It was fine. This was likely a mistake. Émilie realised that she had no right to not only prod but even ask about such things. She could only imagine how frequently that question might have been thrown her way. It was an awful thing, this curiosity. Knowing that she traveled with someone that had inspired her to break her chains. To have finally have been able to walk free, despite the cost "I just..."
The rebellion often spoke about him, and she would simply listen. Some adolised him, wondering where he was, others were fearful, wondering if the world now would all see them as maniacs that would burn it all down for the wrong that had been done to them. Some nights, during those terrible nights, Émilie wondered if they shouldn't. When she woke up from the thought that she had heard templar's armour, only to realise she had been dreaming. She lowers her eyes from the other woman, bowing her head and pushing aside her braid behind her non scarred ear "If you could tell me about him, who he was. As a person. Sometime, I'd be... I'd be thankful."
unprompted & always accepting | @mercysought
When—if—people find out she knew Anders, their eyes do one of two things.
Sometimes they go dark. It's like shutters pulled closed in front of a window with a definitive bang, glass rattling with hatred for the mad apostate who blew up a Chantry and killed so many people. She can still see it—she can see anger, hatred, contempt—but she knows they can't see out. They never will. They don't want to. But this isn't the worst.
The worst is when people's eyes light up. When they widen with excitement and curiosity, when the eyebrows go up in anticipation, the moment before they ask: what was he like?
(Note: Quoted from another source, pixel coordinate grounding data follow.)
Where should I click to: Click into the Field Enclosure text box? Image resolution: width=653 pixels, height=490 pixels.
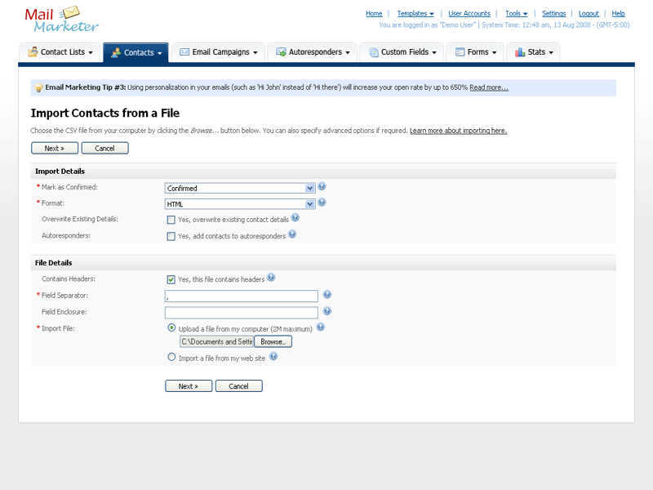(x=241, y=312)
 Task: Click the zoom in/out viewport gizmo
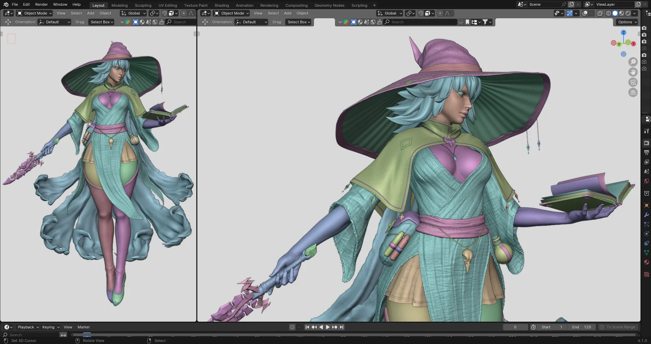pyautogui.click(x=633, y=62)
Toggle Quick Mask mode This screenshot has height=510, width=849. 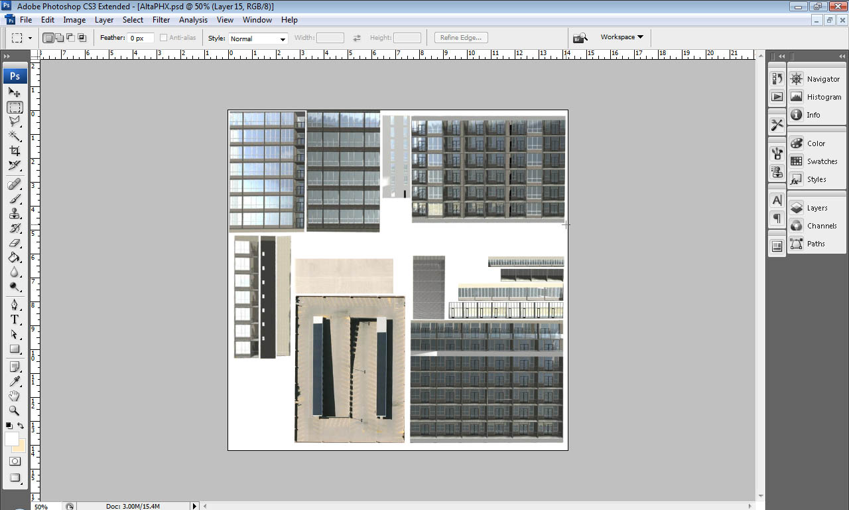coord(14,461)
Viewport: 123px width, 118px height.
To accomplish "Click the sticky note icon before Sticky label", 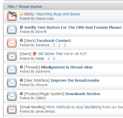I will click(21, 14).
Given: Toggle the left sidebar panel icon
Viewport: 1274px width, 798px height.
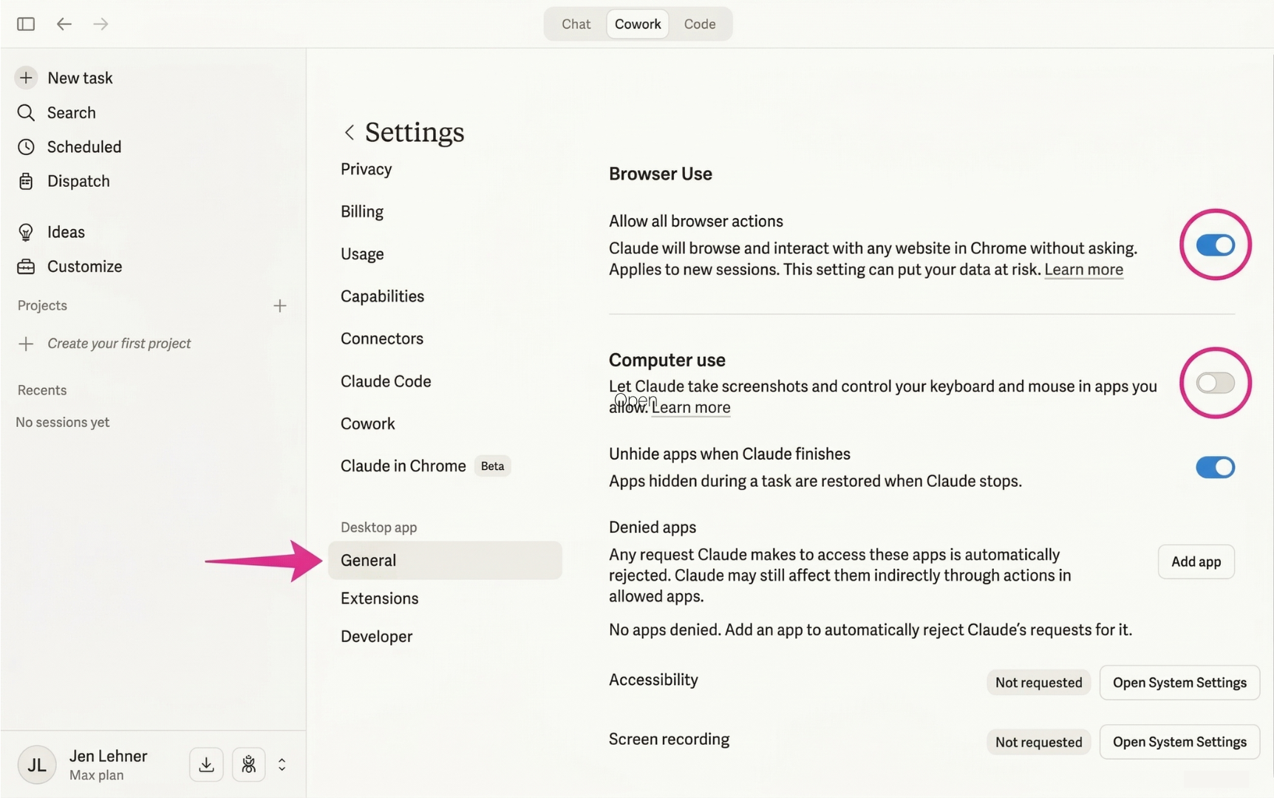Looking at the screenshot, I should (26, 24).
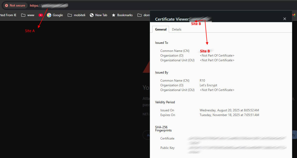
Task: Click the issuer common name R10
Action: click(x=202, y=81)
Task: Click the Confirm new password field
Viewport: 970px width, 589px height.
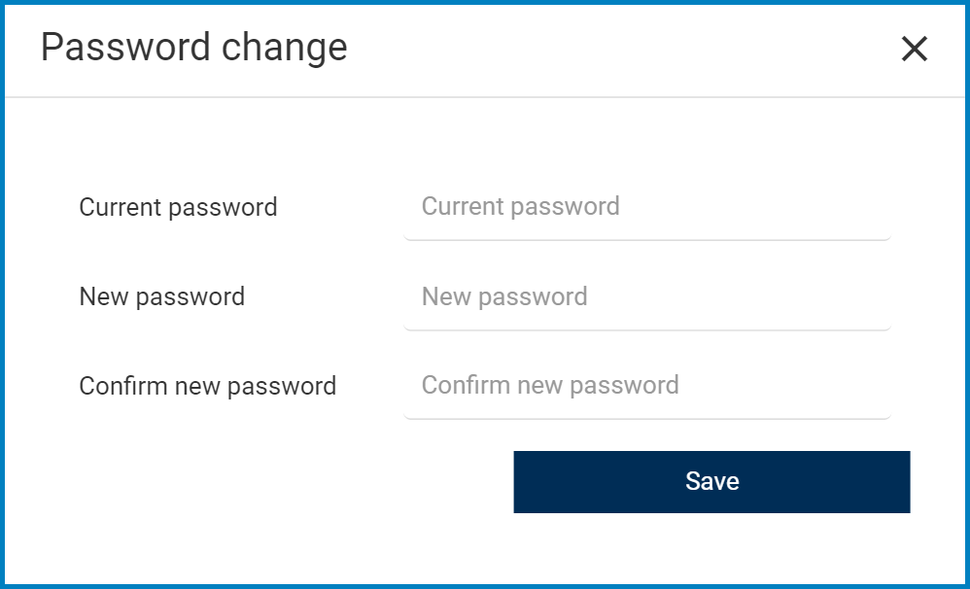Action: 646,385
Did you ever think he would do something like that?
Was he as crazy as they say?
Merrill doesn't tell them anything. She knows that though their eyes are open, they, too, will never see. Whatever she says, they'll hear only the truth they've made for themselves.
She studies the woman in front of her, green gaze as bright as sunlight through leaves. She's never spoken about Anders to many mages of the rebellion. The ones she's spoken to, At Skyhold—she's not sure if they were honest, or if they just held their opinions close to heart. Why wouldn't they, given who they were working with? Who they were working under? Merrill wouldn't expect them to be any more forthcoming than she is. What was Anders like? What did you think of what happened in Kirkwall?
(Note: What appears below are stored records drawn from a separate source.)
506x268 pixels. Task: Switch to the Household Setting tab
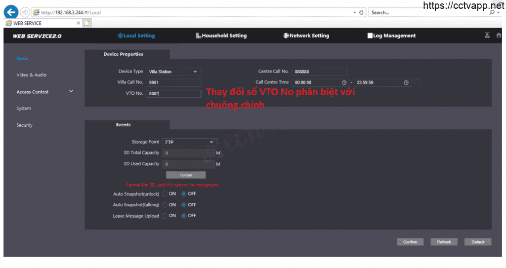click(x=221, y=36)
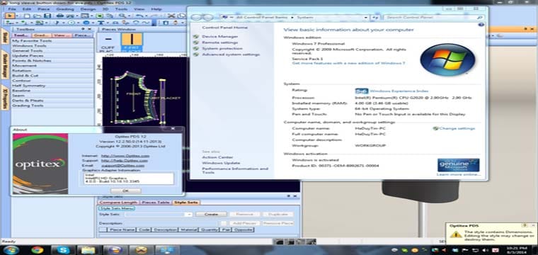Screen dimensions: 538x255
Task: Open the Device Manager link
Action: tap(219, 36)

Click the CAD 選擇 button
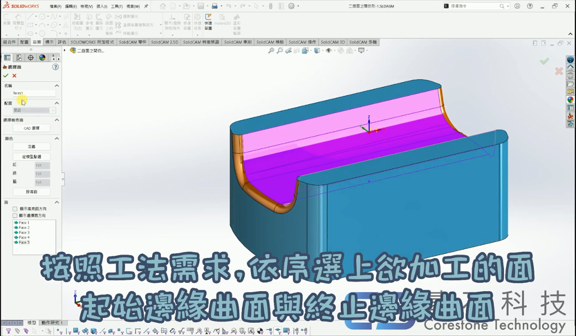pyautogui.click(x=32, y=128)
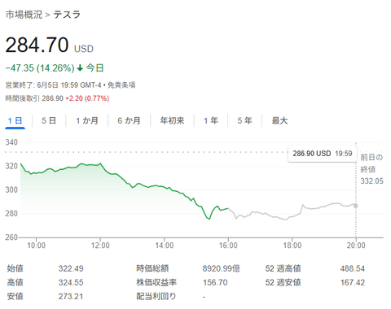Select the 年初来 year-to-date tab
This screenshot has width=391, height=309.
tap(172, 120)
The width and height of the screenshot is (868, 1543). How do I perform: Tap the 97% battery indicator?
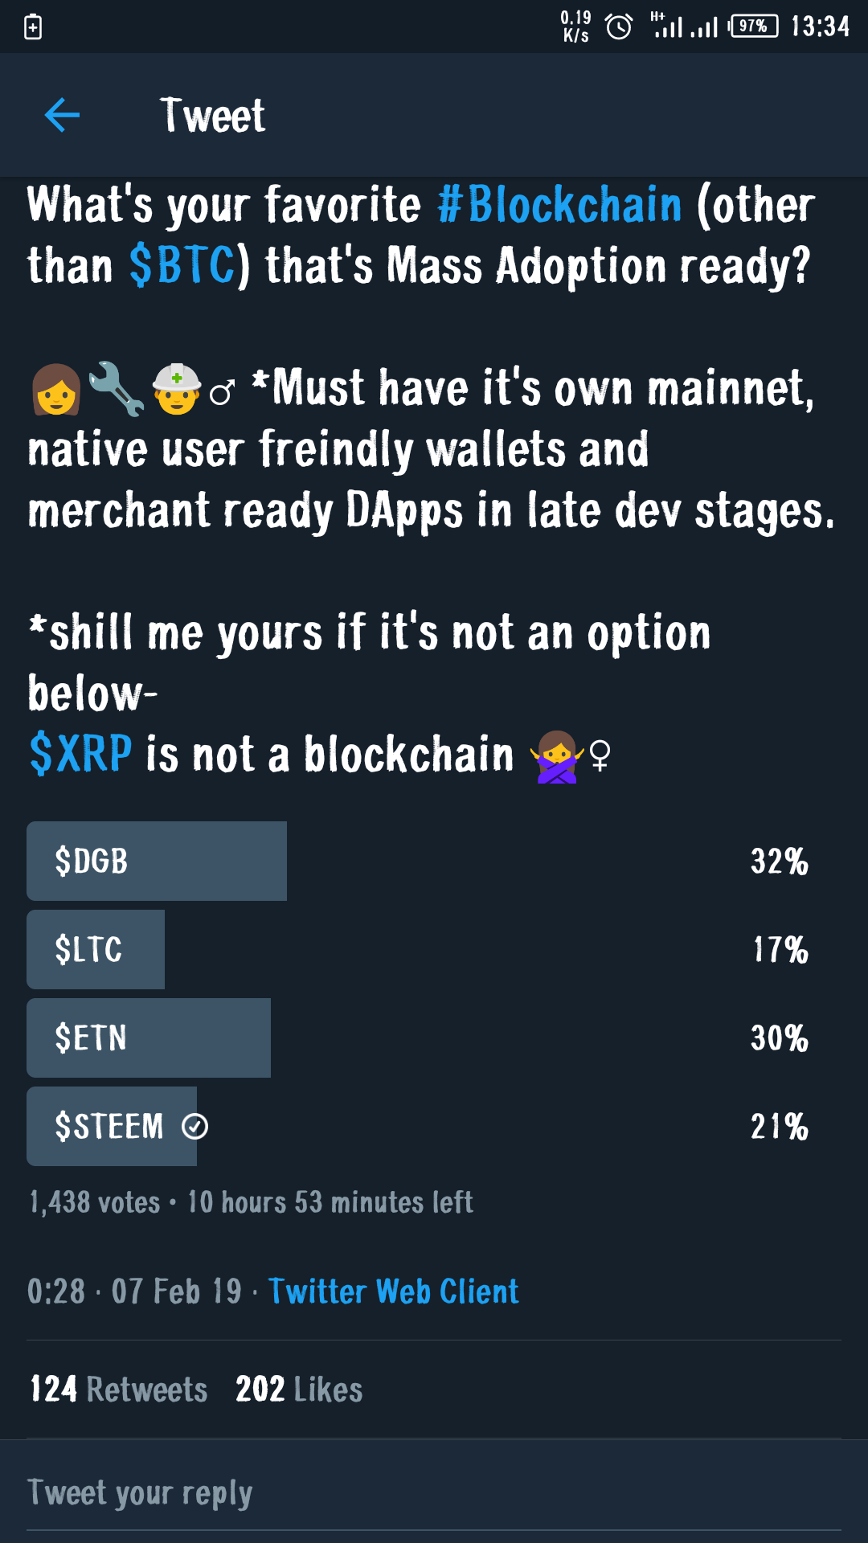[754, 27]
I'm sorry, Seeker Pentaghast, I really wouldn't know, I mostly noticed the kittens.
But Émilie de Clair isn't Cassandra and she doesn't ask like Cassandra would. Her eyes—her eyes are so wide and so bright.
"I was a friend of his, yes." She speaks softly, voice falling into the lowest notes of her register, like a flute dipping towards the end of a song. "He loved cats. He always spoke of the one he'd had, Ser Pounce-a-Lot... It was one of few things that made him happy, I think. Or it was before they took it. None of us were very happy, but we tried to keep our heads up, all of us." Her chest tightens a little. "He was my friend. He loved cats. He made jokes to keep us happy. And he begged Hawke to kill him in the end. I'm sorry—" She turns away. "There's more, but it's hard to speak of."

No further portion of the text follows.